Reproduce the following lines word for word, leaving nothing out and changing nothing.

▬▬▬▬▬▬▬▬▬▬

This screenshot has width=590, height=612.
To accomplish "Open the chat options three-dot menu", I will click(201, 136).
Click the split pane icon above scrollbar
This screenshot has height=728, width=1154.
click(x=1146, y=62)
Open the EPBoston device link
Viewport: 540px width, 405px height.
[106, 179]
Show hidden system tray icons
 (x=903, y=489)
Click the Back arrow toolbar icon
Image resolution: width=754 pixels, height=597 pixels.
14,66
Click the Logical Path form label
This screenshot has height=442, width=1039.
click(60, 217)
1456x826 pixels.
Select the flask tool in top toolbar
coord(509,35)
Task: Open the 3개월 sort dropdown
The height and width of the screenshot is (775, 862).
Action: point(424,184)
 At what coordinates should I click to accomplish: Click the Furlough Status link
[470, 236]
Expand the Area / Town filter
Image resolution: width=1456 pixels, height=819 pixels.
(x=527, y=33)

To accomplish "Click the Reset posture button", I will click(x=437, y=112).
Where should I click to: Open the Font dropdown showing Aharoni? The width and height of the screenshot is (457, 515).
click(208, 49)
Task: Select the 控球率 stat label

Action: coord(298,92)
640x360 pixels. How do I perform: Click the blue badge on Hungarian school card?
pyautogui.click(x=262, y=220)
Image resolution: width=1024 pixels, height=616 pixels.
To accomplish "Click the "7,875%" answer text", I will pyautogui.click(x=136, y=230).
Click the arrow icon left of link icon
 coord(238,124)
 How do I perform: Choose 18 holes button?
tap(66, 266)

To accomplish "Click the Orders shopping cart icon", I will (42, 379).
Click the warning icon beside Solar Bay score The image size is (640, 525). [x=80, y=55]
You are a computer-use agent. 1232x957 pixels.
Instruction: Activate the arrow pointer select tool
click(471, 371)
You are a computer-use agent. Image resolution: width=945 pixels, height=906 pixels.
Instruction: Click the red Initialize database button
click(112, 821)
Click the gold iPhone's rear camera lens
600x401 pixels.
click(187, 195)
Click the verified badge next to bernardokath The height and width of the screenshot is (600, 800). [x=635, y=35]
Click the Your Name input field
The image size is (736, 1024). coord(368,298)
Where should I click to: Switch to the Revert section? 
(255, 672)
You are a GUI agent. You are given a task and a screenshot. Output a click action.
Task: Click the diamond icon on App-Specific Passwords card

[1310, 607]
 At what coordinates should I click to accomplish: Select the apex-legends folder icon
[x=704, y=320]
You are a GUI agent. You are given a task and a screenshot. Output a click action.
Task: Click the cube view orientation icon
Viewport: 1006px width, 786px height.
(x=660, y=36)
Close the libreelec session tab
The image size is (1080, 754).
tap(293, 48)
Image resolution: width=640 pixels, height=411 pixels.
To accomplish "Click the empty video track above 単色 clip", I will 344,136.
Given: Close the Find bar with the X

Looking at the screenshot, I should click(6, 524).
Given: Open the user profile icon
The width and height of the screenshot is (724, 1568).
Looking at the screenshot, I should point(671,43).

▬▬▬▬▬▬▬▬▬▬

:: Exercise result ::
This screenshot has width=590, height=612.
To accomplish "Open the chat options three-dot menu", I will click(201, 136).
Click the split pane icon above scrollbar
This screenshot has height=728, width=1154.
click(x=1146, y=62)
Open the EPBoston device link
Viewport: 540px width, 405px height.
[106, 179]
Show hidden system tray icons
 (x=903, y=489)
Click the Back arrow toolbar icon
Image resolution: width=754 pixels, height=597 pixels.
14,66
Click the Logical Path form label
This screenshot has height=442, width=1039.
click(60, 217)
1456x826 pixels.
Select the flask tool in top toolbar
coord(509,35)
Task: Open the 3개월 sort dropdown
The height and width of the screenshot is (775, 862).
Action: point(424,184)
 At what coordinates should I click to accomplish: Click the Furlough Status link
[470, 236]
Expand the Area / Town filter
Image resolution: width=1456 pixels, height=819 pixels.
(x=527, y=33)

To accomplish "Click the Reset posture button", I will click(x=437, y=112).
Where should I click to: Open the Font dropdown showing Aharoni? The width and height of the screenshot is (457, 515).
click(208, 49)
Task: Select the 控球率 stat label

Action: coord(298,92)
640x360 pixels. How do I perform: Click the blue badge on Hungarian school card?
pyautogui.click(x=262, y=220)
Image resolution: width=1024 pixels, height=616 pixels.
To accomplish "Click the "7,875%" answer text", I will pyautogui.click(x=136, y=230).
Click the arrow icon left of link icon
 coord(238,124)
 How do I perform: Choose 18 holes button?
tap(66, 266)

To accomplish "Click the Orders shopping cart icon", I will (42, 379).
Click the warning icon beside Solar Bay score The image size is (640, 525). [x=80, y=55]
You are a computer-use agent. 1232x957 pixels.
Instruction: Activate the arrow pointer select tool
click(471, 371)
You are a computer-use agent. Image resolution: width=945 pixels, height=906 pixels.
Instruction: Click the red Initialize database button
click(112, 821)
Click the gold iPhone's rear camera lens
600x401 pixels.
click(187, 195)
Click the verified badge next to bernardokath The height and width of the screenshot is (600, 800). [x=635, y=35]
Click the Your Name input field
The image size is (736, 1024). coord(368,298)
Where should I click to: Switch to the Revert section? 
(255, 672)
You are a GUI agent. You are given a task and a screenshot. Output a click action.
Task: Click the diamond icon on App-Specific Passwords card

[1310, 607]
 At what coordinates should I click to accomplish: Select the apex-legends folder icon
[x=704, y=320]
You are a GUI agent. You are given a task and a screenshot. Output a click action.
Task: Click the cube view orientation icon
Viewport: 1006px width, 786px height.
(x=660, y=36)
Close the libreelec session tab
The image size is (1080, 754).
tap(293, 48)
Image resolution: width=640 pixels, height=411 pixels.
To accomplish "Click the empty video track above 単色 clip", I will 344,136.
Given: Close the Find bar with the X

Looking at the screenshot, I should click(6, 524).
Given: Open the user profile icon
The width and height of the screenshot is (724, 1568).
Looking at the screenshot, I should point(671,43).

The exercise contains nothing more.